*** Opening of GIVEN ENTRIES ***

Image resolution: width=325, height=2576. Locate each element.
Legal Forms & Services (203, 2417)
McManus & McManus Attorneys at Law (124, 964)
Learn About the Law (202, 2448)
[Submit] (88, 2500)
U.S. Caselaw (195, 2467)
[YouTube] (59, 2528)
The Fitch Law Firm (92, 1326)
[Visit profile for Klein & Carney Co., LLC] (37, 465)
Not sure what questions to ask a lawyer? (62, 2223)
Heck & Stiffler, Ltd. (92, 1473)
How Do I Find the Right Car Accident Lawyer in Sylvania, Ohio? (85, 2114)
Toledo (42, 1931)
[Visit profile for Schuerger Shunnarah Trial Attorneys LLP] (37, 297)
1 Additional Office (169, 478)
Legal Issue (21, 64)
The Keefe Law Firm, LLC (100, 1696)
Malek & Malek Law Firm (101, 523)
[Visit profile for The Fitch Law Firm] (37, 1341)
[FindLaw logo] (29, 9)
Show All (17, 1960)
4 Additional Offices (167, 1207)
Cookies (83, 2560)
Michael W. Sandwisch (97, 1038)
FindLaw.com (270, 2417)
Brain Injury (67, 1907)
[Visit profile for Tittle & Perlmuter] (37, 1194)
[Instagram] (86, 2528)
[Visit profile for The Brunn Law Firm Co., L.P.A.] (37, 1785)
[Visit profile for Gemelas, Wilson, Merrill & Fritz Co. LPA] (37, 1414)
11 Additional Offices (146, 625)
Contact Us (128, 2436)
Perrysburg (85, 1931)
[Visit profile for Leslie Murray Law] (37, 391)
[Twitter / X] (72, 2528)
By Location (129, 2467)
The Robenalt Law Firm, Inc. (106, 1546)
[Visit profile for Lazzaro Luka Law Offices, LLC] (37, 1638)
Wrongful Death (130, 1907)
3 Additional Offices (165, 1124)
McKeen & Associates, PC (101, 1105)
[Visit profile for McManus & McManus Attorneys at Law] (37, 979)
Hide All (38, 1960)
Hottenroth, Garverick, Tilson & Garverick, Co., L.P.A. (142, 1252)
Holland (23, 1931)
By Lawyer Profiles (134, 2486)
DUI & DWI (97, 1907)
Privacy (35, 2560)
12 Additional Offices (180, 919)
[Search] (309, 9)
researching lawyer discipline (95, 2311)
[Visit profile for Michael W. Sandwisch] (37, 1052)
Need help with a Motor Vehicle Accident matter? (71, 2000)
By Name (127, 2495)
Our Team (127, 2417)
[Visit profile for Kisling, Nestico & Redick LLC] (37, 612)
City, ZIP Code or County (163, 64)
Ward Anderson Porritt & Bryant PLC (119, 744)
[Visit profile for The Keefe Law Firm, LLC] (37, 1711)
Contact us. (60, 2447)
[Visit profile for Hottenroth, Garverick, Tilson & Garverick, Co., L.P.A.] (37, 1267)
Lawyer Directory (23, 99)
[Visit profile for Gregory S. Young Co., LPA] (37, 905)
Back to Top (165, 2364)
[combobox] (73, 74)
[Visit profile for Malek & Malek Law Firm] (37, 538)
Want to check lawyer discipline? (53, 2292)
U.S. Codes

*** Close of GIVEN ENTRIES ***

* _WHAT TO PRODUCE_
Transcribe each line of the data above, unaltered, from the one where "[Visit profile for Gemelas, Wilson, Merrill" appears to the one where "Wrongful Death (130, 1907)" appears, inclusive of both.

* _REPLY_
[Visit profile for Gemelas, Wilson, Merrill & Fritz Co. LPA] (37, 1414)
11 Additional Offices (146, 625)
Contact Us (128, 2436)
Perrysburg (85, 1931)
[Visit profile for Leslie Murray Law] (37, 391)
[Twitter / X] (72, 2528)
By Location (129, 2467)
The Robenalt Law Firm, Inc. (106, 1546)
[Visit profile for Lazzaro Luka Law Offices, LLC] (37, 1638)
Wrongful Death (130, 1907)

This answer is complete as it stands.